N_{out} = \frac{N_{in}}{GR} = \frac{1500}{3.0} = 500\,\text{rev/min}

Output torque (ideal, power conserved):

\tau_{out} = \tau_{in} \times GR = 2.0 \times 3.0 = 6.0\,\text{N m}

The output shaft turns at $500\,\text{rev/min}$ in the opposite direction to the input, delivering $6.0\,\text{N m}$ . The speed dropped by a factor of three and the torque rose by the same factor, confirming power is conserved: $2.0 \times 1500 = 6.0 \times 500$ .

Why this matters for machine control

Gear trains are how engineers match a power source to a load. An electric motor runs efficiently at high speed and low torque; a wheel, a conveyor or a robot joint usually needs the opposite. The gearbox converts one to the other. Choosing the gear ratio sets the machine's final speed and the force it can deliver, which is a central design decision in the Unit 4 engineered solution.

Exam-style practice questions

Practice questions written in the style of QCAA exam questions on this dot point, with worked answer explainers.
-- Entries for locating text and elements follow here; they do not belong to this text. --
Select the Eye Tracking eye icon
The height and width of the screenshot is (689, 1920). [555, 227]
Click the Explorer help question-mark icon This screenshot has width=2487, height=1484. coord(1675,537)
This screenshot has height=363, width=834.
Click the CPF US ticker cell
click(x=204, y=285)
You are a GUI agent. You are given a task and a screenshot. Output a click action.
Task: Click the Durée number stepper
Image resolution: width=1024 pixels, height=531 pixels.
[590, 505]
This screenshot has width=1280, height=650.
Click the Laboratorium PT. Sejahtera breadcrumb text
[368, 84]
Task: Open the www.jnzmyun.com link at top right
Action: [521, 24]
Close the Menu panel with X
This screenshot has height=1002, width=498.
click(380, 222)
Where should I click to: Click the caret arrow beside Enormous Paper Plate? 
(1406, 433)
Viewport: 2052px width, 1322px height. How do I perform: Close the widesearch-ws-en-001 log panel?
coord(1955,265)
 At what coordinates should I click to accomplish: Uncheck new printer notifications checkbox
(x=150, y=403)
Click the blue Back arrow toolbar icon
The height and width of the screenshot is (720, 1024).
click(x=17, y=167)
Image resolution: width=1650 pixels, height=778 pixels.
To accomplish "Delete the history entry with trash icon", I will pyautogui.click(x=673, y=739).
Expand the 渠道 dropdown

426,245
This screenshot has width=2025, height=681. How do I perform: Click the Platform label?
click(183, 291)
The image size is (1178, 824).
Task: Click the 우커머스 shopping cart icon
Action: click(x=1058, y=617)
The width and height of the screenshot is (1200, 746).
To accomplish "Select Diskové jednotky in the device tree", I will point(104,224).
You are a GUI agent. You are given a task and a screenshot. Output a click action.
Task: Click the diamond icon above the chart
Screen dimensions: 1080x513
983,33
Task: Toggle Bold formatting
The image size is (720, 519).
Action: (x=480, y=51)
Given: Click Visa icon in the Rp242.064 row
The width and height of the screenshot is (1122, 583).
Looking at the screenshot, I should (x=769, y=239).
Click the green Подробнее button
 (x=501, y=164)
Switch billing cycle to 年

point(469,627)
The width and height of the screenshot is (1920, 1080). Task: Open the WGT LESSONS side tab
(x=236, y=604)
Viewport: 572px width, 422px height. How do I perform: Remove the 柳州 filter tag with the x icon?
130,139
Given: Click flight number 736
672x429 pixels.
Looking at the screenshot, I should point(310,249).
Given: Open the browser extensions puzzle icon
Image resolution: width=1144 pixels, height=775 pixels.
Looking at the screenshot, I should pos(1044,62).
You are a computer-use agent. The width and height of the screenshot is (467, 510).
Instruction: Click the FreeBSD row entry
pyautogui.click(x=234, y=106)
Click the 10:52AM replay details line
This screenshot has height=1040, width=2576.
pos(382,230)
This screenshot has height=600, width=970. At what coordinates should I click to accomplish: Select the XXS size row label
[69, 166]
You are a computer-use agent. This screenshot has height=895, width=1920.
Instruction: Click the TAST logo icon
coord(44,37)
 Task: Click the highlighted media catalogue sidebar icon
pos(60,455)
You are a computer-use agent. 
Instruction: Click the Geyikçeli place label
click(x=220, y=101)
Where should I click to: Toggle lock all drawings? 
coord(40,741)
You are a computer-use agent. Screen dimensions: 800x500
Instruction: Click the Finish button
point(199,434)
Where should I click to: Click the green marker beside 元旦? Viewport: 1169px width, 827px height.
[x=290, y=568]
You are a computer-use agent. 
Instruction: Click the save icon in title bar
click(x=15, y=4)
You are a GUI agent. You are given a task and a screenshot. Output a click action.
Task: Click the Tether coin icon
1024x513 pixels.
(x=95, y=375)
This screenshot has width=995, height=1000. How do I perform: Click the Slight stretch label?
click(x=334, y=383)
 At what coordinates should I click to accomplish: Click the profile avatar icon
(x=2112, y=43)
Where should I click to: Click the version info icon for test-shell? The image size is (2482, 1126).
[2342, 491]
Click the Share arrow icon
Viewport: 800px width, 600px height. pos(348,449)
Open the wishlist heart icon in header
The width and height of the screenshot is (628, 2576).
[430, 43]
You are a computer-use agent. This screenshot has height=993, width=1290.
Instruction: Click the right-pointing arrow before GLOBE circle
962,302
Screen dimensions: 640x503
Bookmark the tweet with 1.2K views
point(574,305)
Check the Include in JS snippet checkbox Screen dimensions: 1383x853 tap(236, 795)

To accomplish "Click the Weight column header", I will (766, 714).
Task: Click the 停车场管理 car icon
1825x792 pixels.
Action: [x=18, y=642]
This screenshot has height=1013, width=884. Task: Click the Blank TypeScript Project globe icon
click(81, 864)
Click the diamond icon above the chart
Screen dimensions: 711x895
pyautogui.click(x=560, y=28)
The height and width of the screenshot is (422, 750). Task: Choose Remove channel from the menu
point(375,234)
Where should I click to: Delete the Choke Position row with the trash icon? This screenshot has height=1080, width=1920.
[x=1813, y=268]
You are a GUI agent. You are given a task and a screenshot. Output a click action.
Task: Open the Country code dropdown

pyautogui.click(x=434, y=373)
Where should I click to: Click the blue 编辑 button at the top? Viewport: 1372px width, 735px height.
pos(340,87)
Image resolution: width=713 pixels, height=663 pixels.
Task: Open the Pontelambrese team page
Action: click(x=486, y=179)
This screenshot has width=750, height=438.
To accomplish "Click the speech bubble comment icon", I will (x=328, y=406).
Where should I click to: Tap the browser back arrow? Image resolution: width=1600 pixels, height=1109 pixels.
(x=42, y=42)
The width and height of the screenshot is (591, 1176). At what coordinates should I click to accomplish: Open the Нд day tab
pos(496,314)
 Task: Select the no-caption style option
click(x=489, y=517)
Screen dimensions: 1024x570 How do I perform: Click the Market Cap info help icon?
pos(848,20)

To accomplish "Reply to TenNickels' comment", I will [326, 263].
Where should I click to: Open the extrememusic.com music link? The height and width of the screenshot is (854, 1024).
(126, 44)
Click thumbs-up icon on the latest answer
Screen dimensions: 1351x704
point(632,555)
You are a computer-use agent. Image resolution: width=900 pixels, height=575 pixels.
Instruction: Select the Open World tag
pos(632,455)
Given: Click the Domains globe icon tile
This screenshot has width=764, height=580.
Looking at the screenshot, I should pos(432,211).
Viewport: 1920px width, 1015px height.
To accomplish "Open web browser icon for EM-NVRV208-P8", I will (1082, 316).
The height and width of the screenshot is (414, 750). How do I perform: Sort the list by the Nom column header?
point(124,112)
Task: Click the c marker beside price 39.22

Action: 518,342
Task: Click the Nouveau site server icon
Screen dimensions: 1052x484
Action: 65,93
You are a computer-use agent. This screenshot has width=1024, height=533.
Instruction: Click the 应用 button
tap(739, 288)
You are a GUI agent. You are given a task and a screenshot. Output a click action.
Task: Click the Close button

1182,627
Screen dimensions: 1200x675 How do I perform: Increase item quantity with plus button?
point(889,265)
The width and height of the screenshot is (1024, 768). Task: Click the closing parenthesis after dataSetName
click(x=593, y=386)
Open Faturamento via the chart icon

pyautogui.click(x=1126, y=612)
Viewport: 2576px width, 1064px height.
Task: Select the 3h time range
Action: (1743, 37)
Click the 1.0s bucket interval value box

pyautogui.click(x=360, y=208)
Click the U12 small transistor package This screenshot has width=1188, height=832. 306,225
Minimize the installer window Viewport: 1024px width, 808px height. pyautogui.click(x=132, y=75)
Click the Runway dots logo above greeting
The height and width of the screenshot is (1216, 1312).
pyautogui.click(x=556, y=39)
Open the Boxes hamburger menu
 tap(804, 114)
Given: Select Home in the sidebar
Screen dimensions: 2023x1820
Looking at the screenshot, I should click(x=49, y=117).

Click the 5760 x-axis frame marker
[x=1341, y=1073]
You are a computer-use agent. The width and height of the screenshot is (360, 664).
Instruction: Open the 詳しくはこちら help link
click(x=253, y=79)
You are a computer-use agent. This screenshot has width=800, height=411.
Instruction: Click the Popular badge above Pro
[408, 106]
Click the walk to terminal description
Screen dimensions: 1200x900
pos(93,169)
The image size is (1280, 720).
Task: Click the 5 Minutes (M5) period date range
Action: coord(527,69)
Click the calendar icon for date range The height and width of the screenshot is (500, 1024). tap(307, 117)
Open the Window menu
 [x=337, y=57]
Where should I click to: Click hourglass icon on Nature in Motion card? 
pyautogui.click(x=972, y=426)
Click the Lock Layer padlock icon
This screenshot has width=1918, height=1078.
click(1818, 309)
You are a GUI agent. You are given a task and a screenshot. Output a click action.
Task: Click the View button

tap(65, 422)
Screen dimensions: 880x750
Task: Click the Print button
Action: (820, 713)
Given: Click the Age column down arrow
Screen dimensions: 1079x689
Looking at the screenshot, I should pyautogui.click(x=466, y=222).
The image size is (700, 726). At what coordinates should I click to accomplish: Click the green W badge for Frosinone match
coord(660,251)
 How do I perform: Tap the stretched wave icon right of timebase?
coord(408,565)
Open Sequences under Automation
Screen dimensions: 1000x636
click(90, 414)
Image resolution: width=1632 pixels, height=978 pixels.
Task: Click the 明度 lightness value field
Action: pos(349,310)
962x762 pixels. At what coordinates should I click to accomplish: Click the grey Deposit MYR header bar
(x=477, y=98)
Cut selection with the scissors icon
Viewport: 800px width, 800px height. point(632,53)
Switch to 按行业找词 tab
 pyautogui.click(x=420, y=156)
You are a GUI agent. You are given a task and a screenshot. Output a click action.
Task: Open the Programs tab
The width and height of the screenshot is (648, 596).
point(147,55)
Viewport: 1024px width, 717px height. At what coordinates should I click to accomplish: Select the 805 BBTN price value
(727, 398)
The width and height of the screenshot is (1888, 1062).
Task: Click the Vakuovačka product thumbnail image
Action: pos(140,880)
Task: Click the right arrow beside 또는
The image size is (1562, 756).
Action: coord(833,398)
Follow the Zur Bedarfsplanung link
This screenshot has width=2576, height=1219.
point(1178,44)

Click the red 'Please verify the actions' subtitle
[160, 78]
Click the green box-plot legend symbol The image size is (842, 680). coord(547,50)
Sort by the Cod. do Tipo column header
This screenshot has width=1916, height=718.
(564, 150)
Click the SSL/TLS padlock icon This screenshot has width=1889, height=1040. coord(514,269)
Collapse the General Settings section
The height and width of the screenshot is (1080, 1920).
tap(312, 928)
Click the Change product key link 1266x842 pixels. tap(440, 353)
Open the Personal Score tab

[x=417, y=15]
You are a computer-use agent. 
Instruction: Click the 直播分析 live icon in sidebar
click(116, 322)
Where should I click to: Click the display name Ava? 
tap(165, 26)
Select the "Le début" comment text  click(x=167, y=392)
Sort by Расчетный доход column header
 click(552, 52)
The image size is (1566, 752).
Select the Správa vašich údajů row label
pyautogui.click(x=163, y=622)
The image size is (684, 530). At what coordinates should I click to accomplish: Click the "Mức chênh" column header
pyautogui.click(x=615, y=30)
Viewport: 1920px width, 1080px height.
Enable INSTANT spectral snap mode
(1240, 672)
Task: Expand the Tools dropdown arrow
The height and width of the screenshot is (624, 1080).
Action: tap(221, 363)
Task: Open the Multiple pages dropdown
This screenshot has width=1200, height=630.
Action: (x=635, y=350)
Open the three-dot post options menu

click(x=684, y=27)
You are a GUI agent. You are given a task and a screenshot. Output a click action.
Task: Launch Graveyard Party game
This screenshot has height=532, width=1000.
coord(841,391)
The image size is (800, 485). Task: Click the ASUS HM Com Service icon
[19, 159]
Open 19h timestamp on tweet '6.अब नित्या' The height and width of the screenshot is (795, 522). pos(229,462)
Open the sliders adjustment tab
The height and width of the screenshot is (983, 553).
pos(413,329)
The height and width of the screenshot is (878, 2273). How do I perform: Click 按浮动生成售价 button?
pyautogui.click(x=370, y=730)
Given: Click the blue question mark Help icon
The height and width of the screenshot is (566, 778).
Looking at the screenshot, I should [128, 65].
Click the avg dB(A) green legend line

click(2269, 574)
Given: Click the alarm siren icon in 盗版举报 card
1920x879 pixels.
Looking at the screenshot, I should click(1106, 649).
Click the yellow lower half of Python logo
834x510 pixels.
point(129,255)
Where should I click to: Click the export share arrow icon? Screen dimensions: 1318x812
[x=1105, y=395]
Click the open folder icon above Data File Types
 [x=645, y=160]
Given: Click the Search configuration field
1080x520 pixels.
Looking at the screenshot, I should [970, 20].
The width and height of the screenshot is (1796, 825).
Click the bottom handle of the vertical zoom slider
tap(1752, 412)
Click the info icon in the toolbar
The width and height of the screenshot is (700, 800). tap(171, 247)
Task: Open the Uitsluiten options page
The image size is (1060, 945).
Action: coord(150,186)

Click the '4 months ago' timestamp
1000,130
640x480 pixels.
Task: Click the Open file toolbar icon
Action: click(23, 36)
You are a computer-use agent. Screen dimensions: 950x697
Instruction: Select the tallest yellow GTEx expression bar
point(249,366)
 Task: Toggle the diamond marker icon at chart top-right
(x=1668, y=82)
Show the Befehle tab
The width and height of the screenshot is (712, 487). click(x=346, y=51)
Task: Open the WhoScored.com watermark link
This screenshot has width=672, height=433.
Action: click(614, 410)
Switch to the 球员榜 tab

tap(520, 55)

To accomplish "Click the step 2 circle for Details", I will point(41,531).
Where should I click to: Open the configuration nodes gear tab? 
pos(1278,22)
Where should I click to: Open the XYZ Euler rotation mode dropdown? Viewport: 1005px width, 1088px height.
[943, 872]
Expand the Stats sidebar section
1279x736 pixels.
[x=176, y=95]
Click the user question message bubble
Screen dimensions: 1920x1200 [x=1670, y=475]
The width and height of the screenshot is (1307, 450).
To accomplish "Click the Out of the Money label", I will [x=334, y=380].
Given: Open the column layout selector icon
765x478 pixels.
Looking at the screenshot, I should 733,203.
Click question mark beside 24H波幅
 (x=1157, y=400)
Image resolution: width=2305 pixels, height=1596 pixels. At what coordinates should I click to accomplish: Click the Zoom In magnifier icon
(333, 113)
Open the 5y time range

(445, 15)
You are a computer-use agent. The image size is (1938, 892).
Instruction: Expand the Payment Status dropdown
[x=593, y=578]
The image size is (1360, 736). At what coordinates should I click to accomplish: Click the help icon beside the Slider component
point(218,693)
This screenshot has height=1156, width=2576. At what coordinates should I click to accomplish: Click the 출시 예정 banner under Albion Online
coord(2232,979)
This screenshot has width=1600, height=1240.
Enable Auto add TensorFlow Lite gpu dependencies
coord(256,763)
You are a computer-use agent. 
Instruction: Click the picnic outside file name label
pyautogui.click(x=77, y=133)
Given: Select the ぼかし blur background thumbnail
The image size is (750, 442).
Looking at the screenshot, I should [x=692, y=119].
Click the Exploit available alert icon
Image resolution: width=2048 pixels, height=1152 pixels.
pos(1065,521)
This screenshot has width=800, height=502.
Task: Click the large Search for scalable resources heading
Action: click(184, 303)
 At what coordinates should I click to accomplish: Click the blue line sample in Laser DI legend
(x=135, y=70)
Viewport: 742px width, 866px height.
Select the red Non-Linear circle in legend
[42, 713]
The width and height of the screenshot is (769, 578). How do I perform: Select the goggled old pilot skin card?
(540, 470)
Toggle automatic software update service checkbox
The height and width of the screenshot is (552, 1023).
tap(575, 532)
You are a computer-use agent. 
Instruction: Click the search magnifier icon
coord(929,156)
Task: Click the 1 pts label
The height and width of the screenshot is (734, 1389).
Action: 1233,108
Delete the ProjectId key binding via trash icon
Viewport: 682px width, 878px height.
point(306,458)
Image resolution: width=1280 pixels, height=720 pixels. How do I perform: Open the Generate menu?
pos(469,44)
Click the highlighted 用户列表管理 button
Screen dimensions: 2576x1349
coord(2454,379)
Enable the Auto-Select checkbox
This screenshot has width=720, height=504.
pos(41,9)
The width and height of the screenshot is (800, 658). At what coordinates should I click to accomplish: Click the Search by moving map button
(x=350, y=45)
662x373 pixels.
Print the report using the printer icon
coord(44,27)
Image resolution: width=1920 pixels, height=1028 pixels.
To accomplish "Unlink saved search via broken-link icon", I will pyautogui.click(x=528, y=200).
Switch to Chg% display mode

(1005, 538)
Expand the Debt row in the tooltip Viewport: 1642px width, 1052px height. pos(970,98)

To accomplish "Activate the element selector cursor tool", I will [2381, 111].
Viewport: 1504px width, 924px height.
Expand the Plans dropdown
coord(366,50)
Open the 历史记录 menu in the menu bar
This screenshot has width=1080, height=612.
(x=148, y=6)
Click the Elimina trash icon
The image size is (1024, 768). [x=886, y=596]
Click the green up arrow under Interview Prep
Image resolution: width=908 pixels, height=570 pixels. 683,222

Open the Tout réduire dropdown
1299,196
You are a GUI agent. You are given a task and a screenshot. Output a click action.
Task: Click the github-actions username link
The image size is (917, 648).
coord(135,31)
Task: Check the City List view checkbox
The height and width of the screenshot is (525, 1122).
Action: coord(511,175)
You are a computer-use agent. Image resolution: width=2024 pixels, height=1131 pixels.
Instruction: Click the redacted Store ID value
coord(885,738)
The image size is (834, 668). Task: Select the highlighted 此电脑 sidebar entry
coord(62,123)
The year tag is the paper they imitate, not the source.

2023 QCAA5 marksExplain how the gearing system on a bicycle provides a mechanical advantage to a cyclist moving up an incline, and the system's effect on the work done on the pedals. Sketch the mechanical components involved to support your response.

Show worked answer →

Five marks: roughly two for the sketch and three for the explanation linking gear ratio, mechanical advantage and work.

Sketch: the front chainring (driver) connected by a chain to the rear sprocket (driven) on the wheel hub, with the pedal crank on the chainring [marks for a labelled chain drive].

Mechanical advantage going up an incline: the cyclist selects a low gear, a small front chainring driving a large rear sprocket. The gear ratio (driven teeth divided by driver teeth) is greater than 1, a reduction, so the turning force (torque) delivered to the wheel is multiplied. This makes it easier to push the bicycle and rider up the incline against gravity, which is the mechanical advantage.

Effect on work done on the pedals: gears change the trade-off between force and distance, not the total energy. Because torque is multiplied, the wheel turns fewer times for each turn of the pedals, so the cyclist must pedal through more rotations (and a greater distance) to climb the hill. The work done on the pedals equals the work delivered to the wheel (ideally), so the lower gear spreads the same work over more, easier pedal strokes rather than reducing the total work needed.